Your husband's ex-wife will be able to go on with a support. It will take time. With the daughter I can only suggest counseling. How traumatic for one so young!

Again, my heart goes out to you in this moment of tragedy.
     
poet_kelly
on 9/9/12 10:28 am - OH
I know this is easier said than done, but the way to deal with it is to let yourself feel the feelings.  And let your stepson feel the feelings.  You can't make it better.  you can take the grief and pain away from him.  but you know what?  That's OK, because we all have pain and grief at times in life, and the best thing you can do is show him how to get through it.  And the only way to really get through stuff like this is to go through it.  There's no shortcut you can take to get around it.  You can't just get over it.  You  have to go through it.

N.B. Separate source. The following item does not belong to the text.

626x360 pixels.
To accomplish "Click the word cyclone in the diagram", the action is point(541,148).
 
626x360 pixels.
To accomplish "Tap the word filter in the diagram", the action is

So you grieve.  It's OK for him to see you grieving.  You tell him you're heartbroken and you don't know why bad things like this happen to good people.  You cry, and you let him cry.

He might want to talk to a counselor, or go to a support group for children that have lost a loved one.  As a family, in time, you might want to do something to help people that have been through things like this, like maybe volunteer at a battered women's shelter or something like that.  And you just hold your family close and love them and be glad you still have them and they have you.

Food won't get you through this.  You gotta feel the feelings.

View more of my photos at ObesityHelp.com          Kelly

Please note: I AM NOT A DOCTOR.  If you want medical advice, talk to your doctor.  Whatever I post, there is probably some surgeon or other health care provider somewhere that disagrees with me.  If you want to know what your surgeon thinks, then ask him or her.    Check out my blog.

 

mpjones
on 9/9/12 2:49 pm

I have no advice to offer--I just wanted to say I am so very sorry for what you and your family are going through. I hope you all find peace soon.